Mário Tavares de Melo foi um dos elementos chave no complexo processo negocial em que Eusébio, que na altura era jogador do Sporting de Lourenço Marques, e que era menor (logo não tinha capacidade jurídica para assinar contratos), acaba, essencialmente por decisão da sua Mãe Elisa, por assinar um compromisso com o Benfica, compromisso esse consubstanciado com o seu registo, dias mais tarde, na Federação Portuguesa de Futebol, como jogador desse clube.
Nas negociações, que envolveram telegramas e telefonemas entre a capital moçambicana e a capital portuguesa, feitos em “aberto” (ou seja, podiam ser escutados e lidos pelos operadores da companhia telefónica em Lourenço Marques e em Lisboa) Mário usava o nome de Rute Malosso para se referir a Eusébio.
Rute Malosso ainda é viva (e saudável), está reformada e hoje reside em Queluz de Baixo, Portugal.
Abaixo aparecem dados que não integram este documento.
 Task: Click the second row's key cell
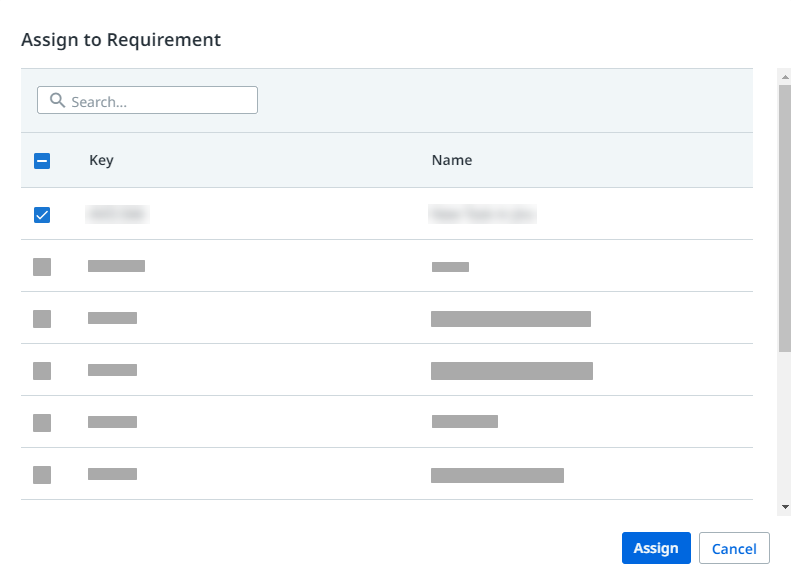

Tem dois filhos e uma filha. Apesar de, como era costume na altura, as mulheres tipicamente adoptarem os nomes dos maridos quando se casavam, Rute, que casou com Joaquim Oliveira, manteve até hoje o seu apelido de nascimento – Malosso. Durante muitos anos, trabalhou para o Grupo Pestana.
Não tenho registo de alguma vez Rute Malosso e Eusébio se terem conhecido.